Thank you very much for answering this. I am running between things I have to do today and fixing this computer is a lower priority until about 5PM local for me…
“Did you assemble the array with mdadm before starting Anaconda? If yes, then you should be able to choose the /dev/md* device as installation target.”
Yes, it was done under SLED. But I do not see how to do this when doing an initial install of Fedora.
" Well, you can’t have a homeless user. What exactly did you change in /etc/fstab? By the way, are you aware of the Discoverable Partition Specification "
I had no idea (the Discoverable Partition Specification) that this existed. And under OPENSuse (in days gone by), one could specify a user ID but tell the system to NOT build the /home entry (because it already existed).

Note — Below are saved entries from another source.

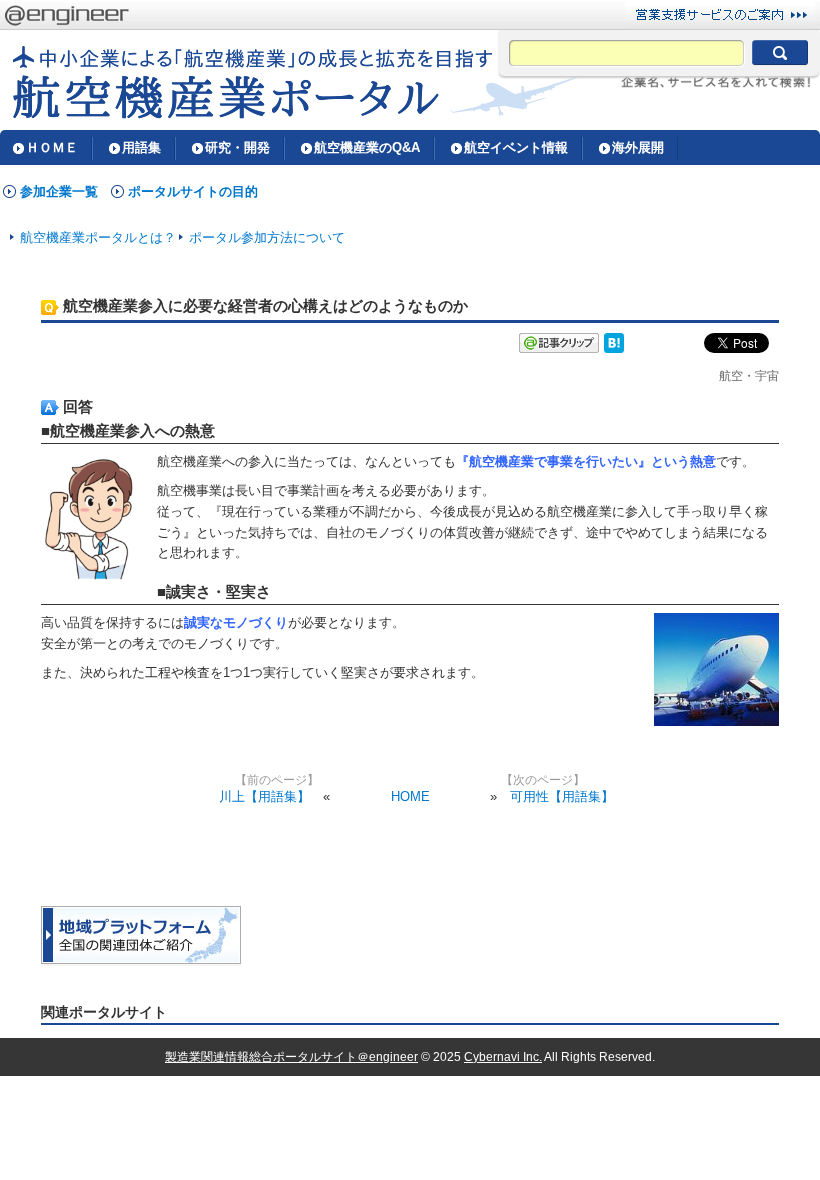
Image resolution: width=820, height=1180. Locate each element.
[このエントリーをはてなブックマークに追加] (614, 348)
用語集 (141, 147)
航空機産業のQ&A (367, 147)
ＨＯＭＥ (52, 147)
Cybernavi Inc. (503, 1057)
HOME (410, 796)
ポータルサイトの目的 (193, 191)
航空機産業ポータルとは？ (98, 237)
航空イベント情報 (516, 147)
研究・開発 (237, 147)
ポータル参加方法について (267, 237)
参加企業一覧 (59, 191)
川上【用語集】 (264, 796)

In this way one could build everything but the /home because it was already in existence from a prior Linux install. So all one needed to do at that point is define the users, set their passwords, and they were ready to run because all their data was already in place.
fstab: I changed that in SLED to get it to pick it back up (SLED got damaged somehow in the install – seems they were having problems with repositories last night – seems I hit this when doing maint on weekends). And I am answering using an older SLED 12 image (lost my SLED 15 DVD, just reburned it).
Now back to the mount point: Anaconda does not (that I could find) allow me to tell it to pickup the RAID1 partitions (even though it recognized them and knew which was “primary”…) unless I told it to reformat. This, in my opinion, is a design flaw. If one can effectively do an upgrade from one Linux to another…
The possible catch in this is the ID numbering, which I think Suse starts with 1000… The other is going to be the group definitions, but that is a different problem that must be resolved by the “accidental administrator” (me). I have been a user of LInux desktops since about 2002, but I am not a Linux power user. Just know enough to be ugly dangerous (thankfully my day job has to do with Mainframes where I have been a systems programmer (super admin), and internals software developer. So I have some idea of what an O/S needs for I/O definitions since I work with z/OS, zVM, and zVSE).